[Screenshot grounding data]

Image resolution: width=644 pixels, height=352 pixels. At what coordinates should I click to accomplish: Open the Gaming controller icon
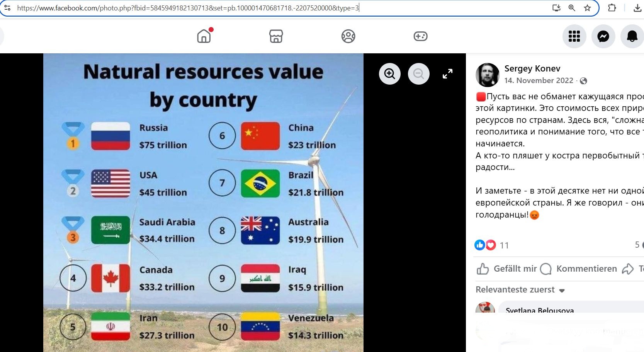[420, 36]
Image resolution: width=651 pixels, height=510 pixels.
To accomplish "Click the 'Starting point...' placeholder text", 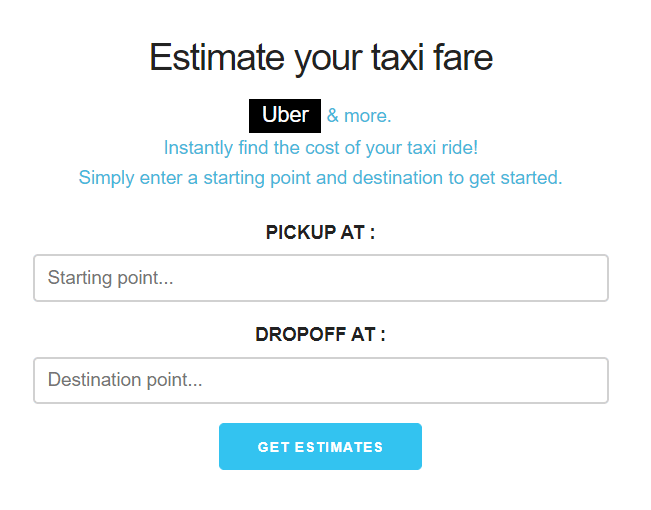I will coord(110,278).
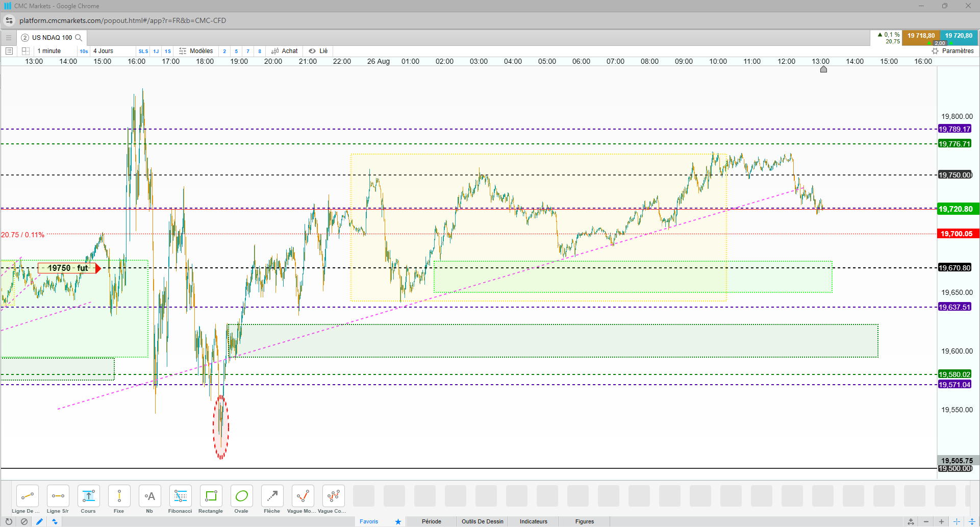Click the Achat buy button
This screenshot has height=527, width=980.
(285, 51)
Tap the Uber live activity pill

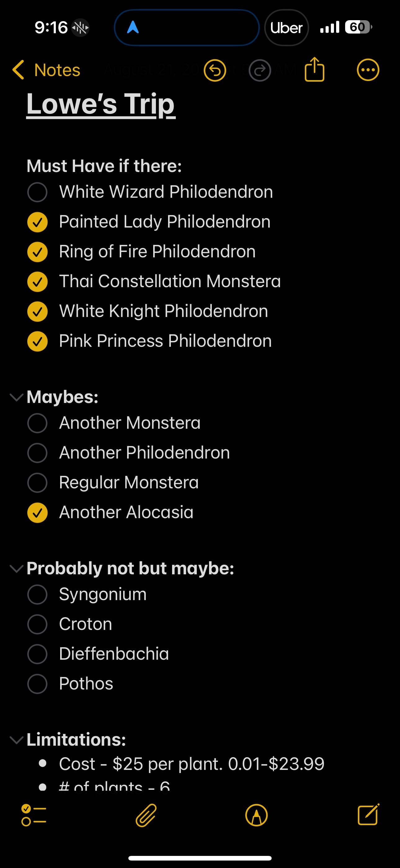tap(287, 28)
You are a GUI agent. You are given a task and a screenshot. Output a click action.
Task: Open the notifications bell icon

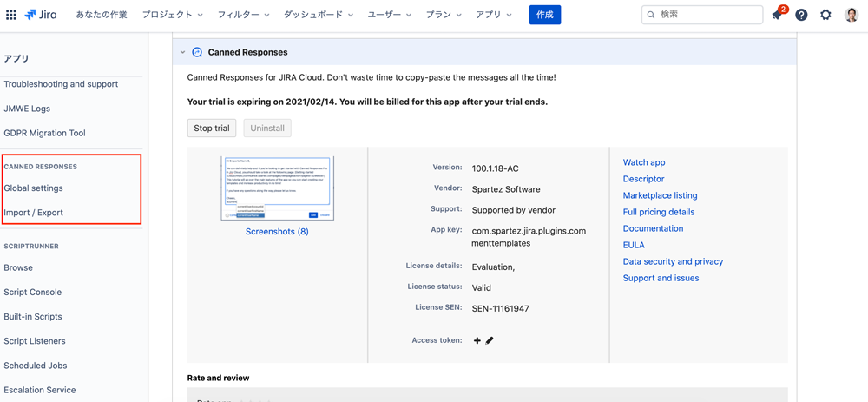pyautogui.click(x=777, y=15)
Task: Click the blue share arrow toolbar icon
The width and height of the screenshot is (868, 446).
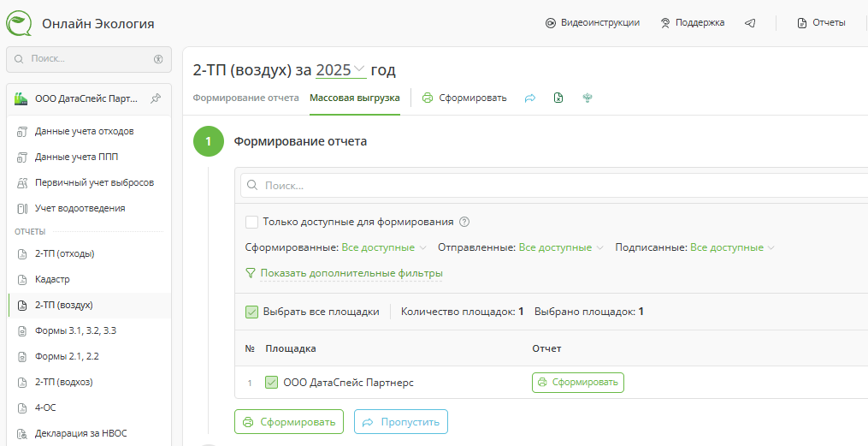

__What the task asks__:
What is needed is an exact transcription of the lines from the one holding "Tap the Uber live activity pill" to the end of the data, with every picture left out.

__Solved exercise__:
Tap the Uber live activity pill

tap(287, 28)
You are a GUI agent. You are given a task and a screenshot. Output a click action.
Task: Open the notifications bell icon

pyautogui.click(x=777, y=15)
Task: Click the blue share arrow toolbar icon
The width and height of the screenshot is (868, 446).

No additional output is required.